As far as I know, a claim must be lodged with MIBI within a year of the accident.  This [broken link removed] gives details of the MIBI Agreement and Conditions precedent to making a claim.  It should clarify matters for you a bit.

One way or another I think you would be well advised to consult a solicitor.  I'm assuming you didn't realise you were not insured to drive, as, so far as I know, you would be in trouble otherwise, I think MIBI will not pay out where a person knew or should reasonably have known that they were not insured.


----------



## dazza21ie (8 Jun 2008)

*Re: MIBI and high court*

If it is as serious as you say you should really talk to a solicitor. You cannot go straight to the High Court with a personal injury claim you must go to PIAB first. You didn't say who caused the accident was there another party involved?


----------



## John joe (9 Jun 2008)

*Re: MIBI and high court*

Thanks for both replies. I have read atricle 5.3 agreement of MIBI. However my accident happened before the 31st March 2004 in which the said agreement was made up. Also to the reply about contacting a solictor, I am now representing myself as it is not longer posssible to have my solicitor continue with the case as the Law Society found him for overcharging me. I cannot have a dishonest solicitor continue with this case anymore. So all replies are much appreciated.
I have printed off the Sunday business Post article that was printed on Sun Feb 17th. The ruling was to be made by thursday. Anyone know how the case went? or how could find out?


----------



## csirl (9 Jun 2008)

*Re: MIBI and high court*

Correct me if I'm wrong, but is it not the case that you are in fact the uninsured driver?


----------



## John joe (9 Jun 2008)

*Re: MIBI and high court*

Yes I was an uninsured driver. I dont come under the 5.3 clause as my accident happened before the 31st March 2004 MIBI agreement. Due to the serious extent of my injuries I have to claim for compensation. Any have the MIBI agreement wrote before 31st March 2004?


----------



## rmelly (9 Jun 2008)

*Re: MIBI and high court*



> The first Agreement was signed in 1955 and there have been subsequent Agreements in 1964, 1988 and 2004.


 
MIBI Agreement (1988):

http://www.mibi.ie/mibipublic/mibi/documents/mibi_agreement.pdf*
​*​​http://www.mibi.ie/mibipublic/mibi/documents/mibi_agreement.pdf​


----------



## Mpsox (9 Jun 2008)

*Re: MIBI and high court*

We've established that you were an uninsurred driver. Were you aware that you were not insured at the time? Also, if you are pursuing the MIBI for compensation as opposed to anyone else's insurers, can we assume that you were to blame for the accident or that it was a single vehicle crash

As for your solicitor issue, there is more then one solicitor in Ireland and if you're injuries are as serious as you've said, you wold be far better off finding another solicitor to represent you


----------



## dazza21ie (9 Jun 2008)

*Re: MIBI and high court*

Unless someone else caused the accident i do not see how you have a claim.


----------



## mathepac (9 Jun 2008)

*Re: MIBI and high court*



John joe said:


> ...I am persuing the (MIBI) Motor Insurance Bureau of Ireland as the car I was driving on the day of accident belonged to a friend and he had not got it insured...

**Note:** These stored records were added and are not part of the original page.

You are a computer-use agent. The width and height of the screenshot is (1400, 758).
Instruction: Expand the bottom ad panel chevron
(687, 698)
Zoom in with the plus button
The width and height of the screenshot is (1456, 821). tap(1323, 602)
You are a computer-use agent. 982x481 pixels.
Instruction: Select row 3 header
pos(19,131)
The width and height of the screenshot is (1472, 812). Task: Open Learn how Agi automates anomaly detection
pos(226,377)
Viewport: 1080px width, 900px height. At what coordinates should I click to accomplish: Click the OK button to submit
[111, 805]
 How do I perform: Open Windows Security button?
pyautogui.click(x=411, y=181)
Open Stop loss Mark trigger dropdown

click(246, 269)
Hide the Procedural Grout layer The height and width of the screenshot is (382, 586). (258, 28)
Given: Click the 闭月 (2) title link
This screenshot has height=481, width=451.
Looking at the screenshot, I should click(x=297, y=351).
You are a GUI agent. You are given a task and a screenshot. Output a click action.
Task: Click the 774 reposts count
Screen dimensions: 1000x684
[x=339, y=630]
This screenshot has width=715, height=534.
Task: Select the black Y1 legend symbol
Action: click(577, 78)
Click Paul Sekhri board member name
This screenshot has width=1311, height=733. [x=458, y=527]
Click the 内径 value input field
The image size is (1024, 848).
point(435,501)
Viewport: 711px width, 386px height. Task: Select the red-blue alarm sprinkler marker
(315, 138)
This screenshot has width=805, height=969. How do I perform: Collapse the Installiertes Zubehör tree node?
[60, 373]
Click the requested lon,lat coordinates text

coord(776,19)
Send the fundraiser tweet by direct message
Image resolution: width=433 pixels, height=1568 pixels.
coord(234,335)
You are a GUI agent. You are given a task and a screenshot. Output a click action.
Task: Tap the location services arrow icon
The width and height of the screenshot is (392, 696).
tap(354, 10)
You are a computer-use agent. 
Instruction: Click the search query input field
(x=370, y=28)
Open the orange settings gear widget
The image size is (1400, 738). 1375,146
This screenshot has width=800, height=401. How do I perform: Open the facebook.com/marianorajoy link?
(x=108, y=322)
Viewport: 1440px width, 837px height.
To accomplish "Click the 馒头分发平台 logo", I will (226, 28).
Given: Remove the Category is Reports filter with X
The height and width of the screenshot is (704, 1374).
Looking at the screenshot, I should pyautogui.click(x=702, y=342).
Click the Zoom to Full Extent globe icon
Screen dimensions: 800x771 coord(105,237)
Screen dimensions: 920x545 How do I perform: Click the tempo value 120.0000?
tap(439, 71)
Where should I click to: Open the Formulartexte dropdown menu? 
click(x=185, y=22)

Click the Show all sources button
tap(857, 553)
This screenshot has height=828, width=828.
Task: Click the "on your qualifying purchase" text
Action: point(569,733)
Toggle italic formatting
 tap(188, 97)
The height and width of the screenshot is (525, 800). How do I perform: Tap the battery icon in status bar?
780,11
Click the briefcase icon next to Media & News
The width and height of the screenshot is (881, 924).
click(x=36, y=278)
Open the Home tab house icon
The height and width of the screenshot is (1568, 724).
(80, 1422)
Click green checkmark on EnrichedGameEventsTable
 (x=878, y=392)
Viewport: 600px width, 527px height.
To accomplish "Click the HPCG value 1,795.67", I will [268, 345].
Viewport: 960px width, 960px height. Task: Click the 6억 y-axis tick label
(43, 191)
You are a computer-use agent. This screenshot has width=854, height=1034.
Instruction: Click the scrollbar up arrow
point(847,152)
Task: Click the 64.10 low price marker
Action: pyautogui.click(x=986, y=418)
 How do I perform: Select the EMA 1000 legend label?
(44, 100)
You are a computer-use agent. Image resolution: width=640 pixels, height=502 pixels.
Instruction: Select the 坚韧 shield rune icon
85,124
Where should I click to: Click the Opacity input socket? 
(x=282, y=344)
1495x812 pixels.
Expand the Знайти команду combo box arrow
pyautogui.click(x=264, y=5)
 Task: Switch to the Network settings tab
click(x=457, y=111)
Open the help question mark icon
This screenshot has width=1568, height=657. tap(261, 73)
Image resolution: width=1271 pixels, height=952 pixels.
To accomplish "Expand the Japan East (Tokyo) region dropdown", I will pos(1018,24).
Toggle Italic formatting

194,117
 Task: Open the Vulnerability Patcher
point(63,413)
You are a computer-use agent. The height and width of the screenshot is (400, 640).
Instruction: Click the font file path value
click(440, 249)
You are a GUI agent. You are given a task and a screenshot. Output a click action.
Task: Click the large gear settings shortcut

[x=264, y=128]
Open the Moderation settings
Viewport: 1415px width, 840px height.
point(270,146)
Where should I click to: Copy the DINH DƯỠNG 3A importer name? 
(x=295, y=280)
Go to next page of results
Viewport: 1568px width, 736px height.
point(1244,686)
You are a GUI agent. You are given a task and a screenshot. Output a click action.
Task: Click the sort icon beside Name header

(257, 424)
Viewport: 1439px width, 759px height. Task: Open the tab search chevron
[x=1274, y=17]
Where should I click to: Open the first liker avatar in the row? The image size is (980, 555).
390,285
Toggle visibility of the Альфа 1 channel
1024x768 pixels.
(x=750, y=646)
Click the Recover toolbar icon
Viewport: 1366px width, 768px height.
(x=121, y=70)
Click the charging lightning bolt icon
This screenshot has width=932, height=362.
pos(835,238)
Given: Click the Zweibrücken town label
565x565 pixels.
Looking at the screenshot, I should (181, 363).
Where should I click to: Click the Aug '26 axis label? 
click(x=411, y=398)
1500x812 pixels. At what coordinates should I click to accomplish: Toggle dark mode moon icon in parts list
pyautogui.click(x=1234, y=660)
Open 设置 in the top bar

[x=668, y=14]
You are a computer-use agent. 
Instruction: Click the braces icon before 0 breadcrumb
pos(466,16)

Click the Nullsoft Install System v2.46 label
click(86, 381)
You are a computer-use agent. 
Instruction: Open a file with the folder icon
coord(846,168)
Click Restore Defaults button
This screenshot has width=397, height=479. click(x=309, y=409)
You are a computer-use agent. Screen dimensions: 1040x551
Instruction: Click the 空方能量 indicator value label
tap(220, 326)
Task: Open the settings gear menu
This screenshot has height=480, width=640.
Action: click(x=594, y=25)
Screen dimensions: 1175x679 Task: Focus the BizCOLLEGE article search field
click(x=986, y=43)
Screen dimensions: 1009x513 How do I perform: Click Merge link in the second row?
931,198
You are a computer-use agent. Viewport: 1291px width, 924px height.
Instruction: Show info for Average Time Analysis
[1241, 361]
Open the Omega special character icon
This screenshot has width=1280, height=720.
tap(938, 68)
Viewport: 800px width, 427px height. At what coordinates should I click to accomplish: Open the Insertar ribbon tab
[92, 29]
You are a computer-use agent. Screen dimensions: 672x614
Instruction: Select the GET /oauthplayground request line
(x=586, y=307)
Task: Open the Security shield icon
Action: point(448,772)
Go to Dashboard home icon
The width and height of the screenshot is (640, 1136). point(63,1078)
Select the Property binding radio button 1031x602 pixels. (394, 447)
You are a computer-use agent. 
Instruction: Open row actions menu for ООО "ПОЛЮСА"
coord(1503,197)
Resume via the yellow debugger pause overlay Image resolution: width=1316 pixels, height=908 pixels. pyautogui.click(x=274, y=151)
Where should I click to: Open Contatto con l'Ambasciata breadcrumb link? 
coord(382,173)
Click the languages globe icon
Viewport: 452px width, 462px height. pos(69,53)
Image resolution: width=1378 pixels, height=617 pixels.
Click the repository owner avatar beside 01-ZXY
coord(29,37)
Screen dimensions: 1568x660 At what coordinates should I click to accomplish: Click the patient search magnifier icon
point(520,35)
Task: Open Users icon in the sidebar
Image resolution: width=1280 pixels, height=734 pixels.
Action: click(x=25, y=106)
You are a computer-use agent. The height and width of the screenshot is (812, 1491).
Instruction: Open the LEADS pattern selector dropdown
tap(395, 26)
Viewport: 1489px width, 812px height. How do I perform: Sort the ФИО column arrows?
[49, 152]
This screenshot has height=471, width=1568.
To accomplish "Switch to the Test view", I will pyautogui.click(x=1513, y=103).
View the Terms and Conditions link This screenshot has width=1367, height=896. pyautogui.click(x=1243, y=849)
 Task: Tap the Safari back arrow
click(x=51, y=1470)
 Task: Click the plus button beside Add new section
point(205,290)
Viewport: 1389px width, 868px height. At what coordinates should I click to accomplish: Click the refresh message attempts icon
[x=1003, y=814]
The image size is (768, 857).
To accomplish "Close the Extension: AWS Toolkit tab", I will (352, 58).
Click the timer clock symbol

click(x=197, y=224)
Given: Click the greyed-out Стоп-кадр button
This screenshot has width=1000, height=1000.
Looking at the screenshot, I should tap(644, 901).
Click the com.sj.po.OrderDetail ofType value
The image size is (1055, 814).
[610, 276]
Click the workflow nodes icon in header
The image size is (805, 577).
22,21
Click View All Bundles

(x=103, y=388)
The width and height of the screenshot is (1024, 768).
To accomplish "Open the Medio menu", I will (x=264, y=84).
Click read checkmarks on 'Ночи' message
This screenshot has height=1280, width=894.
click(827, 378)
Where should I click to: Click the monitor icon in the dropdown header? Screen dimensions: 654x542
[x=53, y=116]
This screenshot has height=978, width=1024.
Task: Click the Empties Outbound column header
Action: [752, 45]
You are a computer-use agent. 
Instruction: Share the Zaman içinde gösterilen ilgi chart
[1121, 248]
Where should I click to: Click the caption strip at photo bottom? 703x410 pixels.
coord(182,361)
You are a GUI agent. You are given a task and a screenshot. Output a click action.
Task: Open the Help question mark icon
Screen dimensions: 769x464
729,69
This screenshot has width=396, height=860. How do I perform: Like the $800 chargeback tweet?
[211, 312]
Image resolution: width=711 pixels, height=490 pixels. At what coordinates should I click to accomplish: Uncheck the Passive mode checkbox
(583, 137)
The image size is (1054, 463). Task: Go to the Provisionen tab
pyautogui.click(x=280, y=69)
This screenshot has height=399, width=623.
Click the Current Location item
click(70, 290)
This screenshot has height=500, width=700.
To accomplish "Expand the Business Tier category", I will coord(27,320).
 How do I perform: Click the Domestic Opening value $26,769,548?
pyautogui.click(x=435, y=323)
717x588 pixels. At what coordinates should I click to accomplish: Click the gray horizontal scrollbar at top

I am sorry to hear about your accident and injuries, but I admit I am at a loss here to see how you can sustain a claim against MIBI.

You state that you were driving and that the vehicle was not insured. It is  the legal responsibility of anyone driving a vehicle to ensure that he or she has appropriate cover in place for a vehicle before taking it on the road.

Maybe I don't understand the circumstances, but why should the MIBI, and consequently me as a properly insured driver, pick up the tab for you?


----------



## TreeTiger (9 Jun 2008)

*Re: MIBI and high court*

MIBI compensates innocent victims of accidents caused by uninsured and unidentified vehicles.

As someone who drives while knowing they are not covered by insurance could hardly be described as innocent, I was assuming that the OP was under the mistaken impression that he/she was insured.

Perhaps the OP can let us know whether that was the case or not?


----------



## csirl (9 Jun 2008)

*Re: MIBI and high court*



> Unless someone else caused the accident i do not see how you have a claim.


 
I agree with this. The purpose of the MIBI scheme is to pay compensation to people who would have been entitled to claim, but couldnt, because the other person was uninsured. How would you have been entitled to claim in the first place as the accident was your fault?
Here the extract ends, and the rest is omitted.